Problem statement - In the records below, find the line containing "Task: Click the black circle marker number 2" and return it together with every later line, exactly as written; pictures are to be omitted.

Saved data entries:
########################################

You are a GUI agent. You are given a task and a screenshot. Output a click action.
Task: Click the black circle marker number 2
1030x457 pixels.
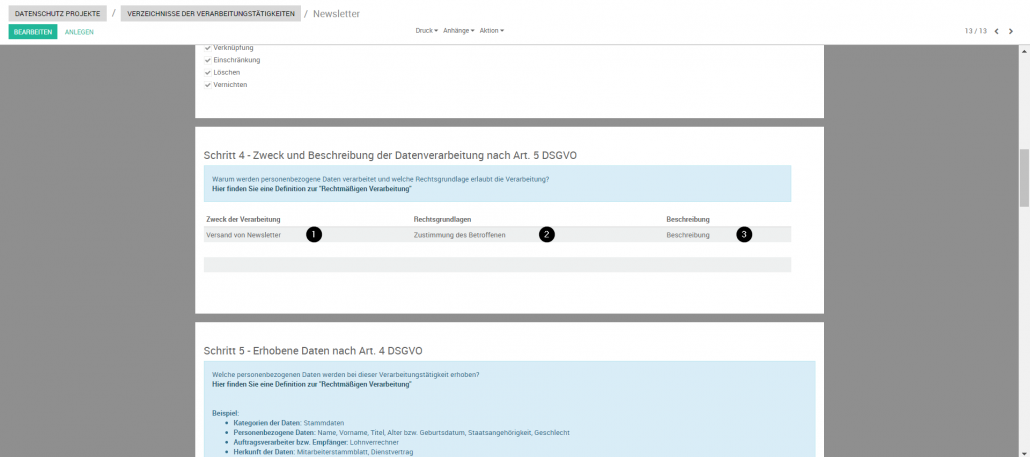click(546, 234)
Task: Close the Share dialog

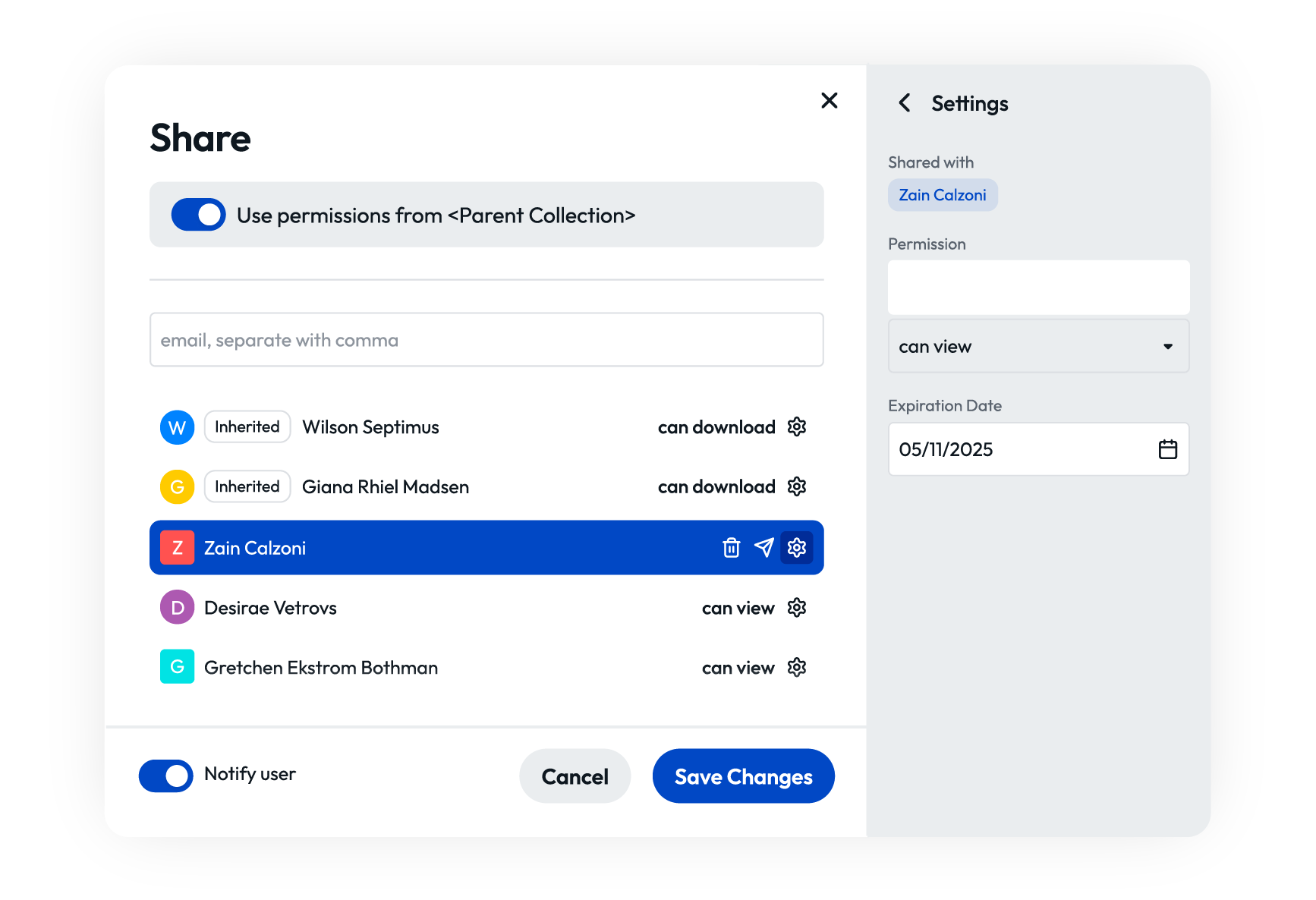Action: (x=829, y=101)
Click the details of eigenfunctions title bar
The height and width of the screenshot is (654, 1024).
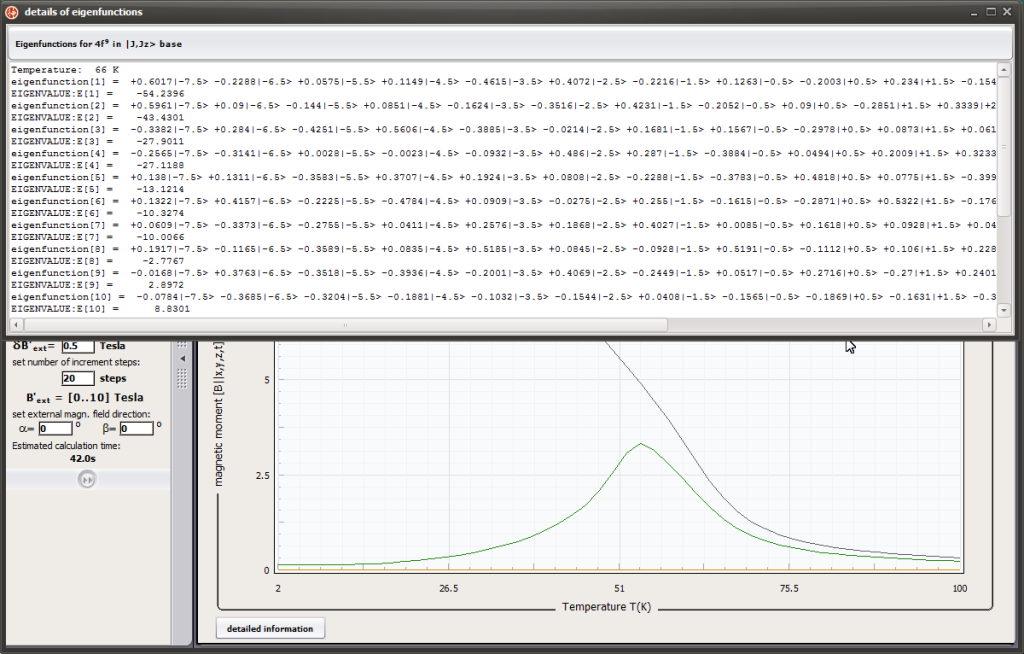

########################################

Solution to this problem -
Task: Click the black circle marker number 2
1030x457 pixels.
click(546, 234)
Task: Close the Share dialog

Action: (x=829, y=101)
Click the details of eigenfunctions title bar
The height and width of the screenshot is (654, 1024).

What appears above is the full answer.